# Collected data entries:

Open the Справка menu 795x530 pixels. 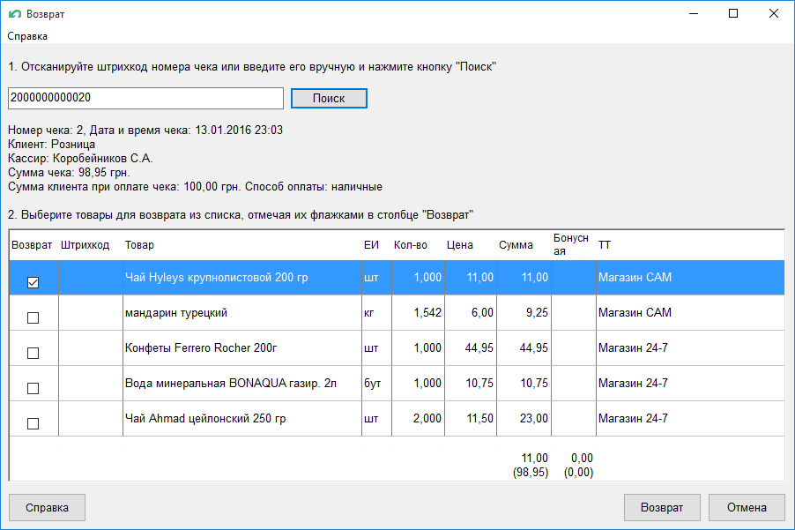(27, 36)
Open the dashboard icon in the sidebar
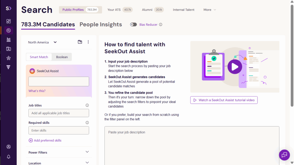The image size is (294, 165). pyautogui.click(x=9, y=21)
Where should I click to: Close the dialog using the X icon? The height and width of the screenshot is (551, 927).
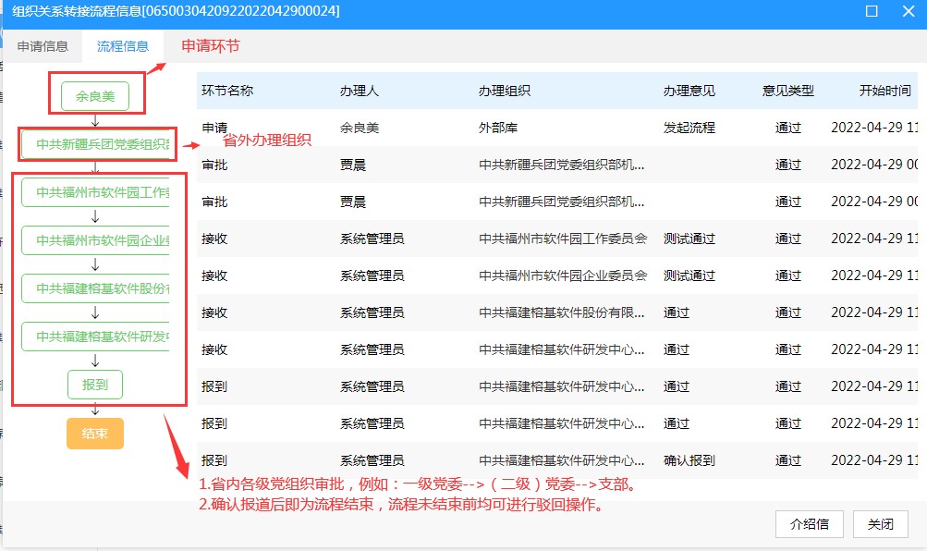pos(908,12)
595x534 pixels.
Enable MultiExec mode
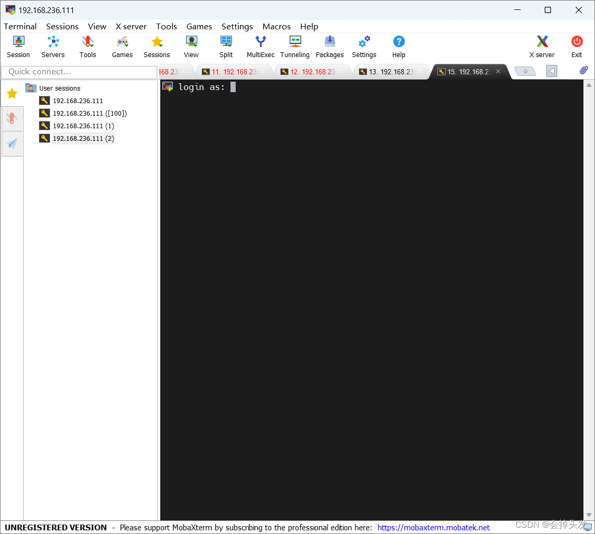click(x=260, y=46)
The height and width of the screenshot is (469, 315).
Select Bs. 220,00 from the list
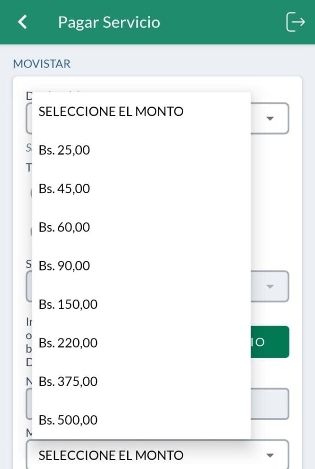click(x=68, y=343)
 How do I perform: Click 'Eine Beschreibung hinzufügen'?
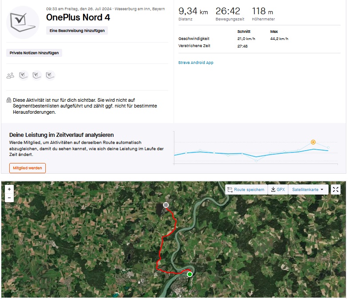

# Aim of the exercise:
From the line containing "595x534 pixels." to the last line of the records, inclusive, output the lines exactly as written and nothing else; leave out the pictures.

# Exercise response:
595x534 pixels.
Enable MultiExec mode
click(x=260, y=46)
The height and width of the screenshot is (469, 315).
Select Bs. 220,00 from the list
click(x=68, y=343)
 How do I perform: Click 'Eine Beschreibung hinzufügen'?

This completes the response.